A former FBI agent pleaded guilty on Friday to charges of concealing foreign payments of over $225,000 from an official in Albania during his time leading the bureau’s counterintelligence operations in Europe.
Prosecutors have alleged that retired agent Charles McGonigal, while in charge of the FBI counterintelligence division in New York, accepted over $225,000 from a former Albanian intelligence official.
McGonigal pleaded guilty to the charges on Friday.
"According to papers filed with the court, from August 2017, and continuing through his retirement from the FBI in September 2018, McGonigal concealed from the FBI the nature of his relationship with a former foreign security officer and businessperson who had ongoing business interests in foreign countries and before foreign governments," the Department of Justice wrote in a statement.

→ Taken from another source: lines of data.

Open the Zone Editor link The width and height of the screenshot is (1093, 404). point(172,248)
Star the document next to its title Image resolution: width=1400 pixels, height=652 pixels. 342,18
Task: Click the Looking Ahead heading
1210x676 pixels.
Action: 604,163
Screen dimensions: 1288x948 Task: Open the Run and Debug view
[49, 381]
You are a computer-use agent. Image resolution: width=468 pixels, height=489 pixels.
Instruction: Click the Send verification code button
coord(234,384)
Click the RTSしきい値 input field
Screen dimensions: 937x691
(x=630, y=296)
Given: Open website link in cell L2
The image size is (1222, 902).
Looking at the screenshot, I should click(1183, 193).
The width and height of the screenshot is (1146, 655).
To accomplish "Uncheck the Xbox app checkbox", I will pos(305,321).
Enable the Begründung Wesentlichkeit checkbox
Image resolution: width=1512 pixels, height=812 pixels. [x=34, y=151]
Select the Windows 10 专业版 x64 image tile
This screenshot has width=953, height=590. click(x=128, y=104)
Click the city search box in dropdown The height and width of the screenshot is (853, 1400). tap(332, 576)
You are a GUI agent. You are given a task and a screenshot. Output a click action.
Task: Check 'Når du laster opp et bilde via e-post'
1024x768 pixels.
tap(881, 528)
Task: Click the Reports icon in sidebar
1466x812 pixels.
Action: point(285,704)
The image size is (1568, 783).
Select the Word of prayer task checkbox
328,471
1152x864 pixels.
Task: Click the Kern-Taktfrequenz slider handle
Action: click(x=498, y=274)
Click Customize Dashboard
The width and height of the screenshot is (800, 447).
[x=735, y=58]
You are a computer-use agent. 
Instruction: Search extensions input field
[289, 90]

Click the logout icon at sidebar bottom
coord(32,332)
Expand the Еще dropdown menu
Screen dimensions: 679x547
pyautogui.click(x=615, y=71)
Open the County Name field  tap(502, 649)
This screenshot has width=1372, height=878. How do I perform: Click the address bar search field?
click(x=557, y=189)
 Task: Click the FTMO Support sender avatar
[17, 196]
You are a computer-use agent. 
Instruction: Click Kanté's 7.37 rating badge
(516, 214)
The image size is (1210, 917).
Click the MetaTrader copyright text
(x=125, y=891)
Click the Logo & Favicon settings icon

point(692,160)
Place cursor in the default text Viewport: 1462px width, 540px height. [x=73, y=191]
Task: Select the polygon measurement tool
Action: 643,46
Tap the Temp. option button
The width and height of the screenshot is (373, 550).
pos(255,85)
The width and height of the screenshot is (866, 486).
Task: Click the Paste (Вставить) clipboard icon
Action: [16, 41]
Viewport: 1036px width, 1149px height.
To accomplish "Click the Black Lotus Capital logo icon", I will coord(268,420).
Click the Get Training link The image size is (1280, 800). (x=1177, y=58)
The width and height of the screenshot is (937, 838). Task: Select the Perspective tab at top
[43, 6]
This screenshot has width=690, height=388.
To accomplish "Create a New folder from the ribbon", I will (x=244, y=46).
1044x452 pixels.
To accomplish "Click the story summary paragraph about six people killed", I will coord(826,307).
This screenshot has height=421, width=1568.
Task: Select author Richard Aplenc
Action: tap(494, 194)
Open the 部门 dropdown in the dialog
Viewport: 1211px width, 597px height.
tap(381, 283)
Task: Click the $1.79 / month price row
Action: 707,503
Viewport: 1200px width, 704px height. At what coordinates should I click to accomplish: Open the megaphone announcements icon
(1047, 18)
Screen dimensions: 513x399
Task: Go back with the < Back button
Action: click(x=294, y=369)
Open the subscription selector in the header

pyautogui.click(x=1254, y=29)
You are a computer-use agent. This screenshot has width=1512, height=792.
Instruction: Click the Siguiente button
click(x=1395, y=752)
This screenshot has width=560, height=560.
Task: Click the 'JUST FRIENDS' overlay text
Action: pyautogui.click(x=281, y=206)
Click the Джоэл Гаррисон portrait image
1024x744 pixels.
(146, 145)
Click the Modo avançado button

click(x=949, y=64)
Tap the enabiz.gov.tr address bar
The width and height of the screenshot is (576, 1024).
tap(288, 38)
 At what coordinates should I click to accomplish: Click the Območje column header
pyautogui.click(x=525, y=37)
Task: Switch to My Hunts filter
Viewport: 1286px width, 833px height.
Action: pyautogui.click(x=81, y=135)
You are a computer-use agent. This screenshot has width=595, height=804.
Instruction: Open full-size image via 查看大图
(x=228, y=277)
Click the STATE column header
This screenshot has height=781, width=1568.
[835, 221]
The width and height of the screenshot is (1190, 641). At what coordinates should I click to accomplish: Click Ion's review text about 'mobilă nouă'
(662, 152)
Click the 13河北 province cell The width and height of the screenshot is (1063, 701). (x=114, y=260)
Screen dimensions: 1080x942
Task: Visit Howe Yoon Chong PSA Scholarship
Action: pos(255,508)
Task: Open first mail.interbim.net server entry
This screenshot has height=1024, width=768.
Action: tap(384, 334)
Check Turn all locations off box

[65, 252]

"Specifically, McGonigal received at least $225,000 in cash from the individual and traveled abroad with the individual and met with foreign nationals," the statement continued. "The individual later served as an FBI source in a criminal investigation involving foreign political lobbying over which McGonigal had official supervisory responsibility."
He faces a maximum five years in prison. The case is being taken on by the FBI offices in Los Angeles, California and Washington, D.C.
Just last month McGonigal pleaded guilty to accepting secret payments from Russian oligarch Oleg Deripaska, whom McGonigal investigated for the FBI over the since-discredited allegations that the Trump 2016 campaign colluded with Russia. The plea deal in that case reduces the amount of prison time he faces, according to The Wall Street Journal.